_PROBLEM DESCRIPTION_: Make an exact copy of all the records.
======== SUPPLIED RECORDS
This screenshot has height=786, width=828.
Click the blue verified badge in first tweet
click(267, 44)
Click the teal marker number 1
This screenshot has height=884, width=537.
================
_RESPONSE TO THIS EXERCISE_:
This screenshot has height=786, width=828.
Click the blue verified badge in first tweet
click(267, 44)
Click the teal marker number 1
This screenshot has height=884, width=537.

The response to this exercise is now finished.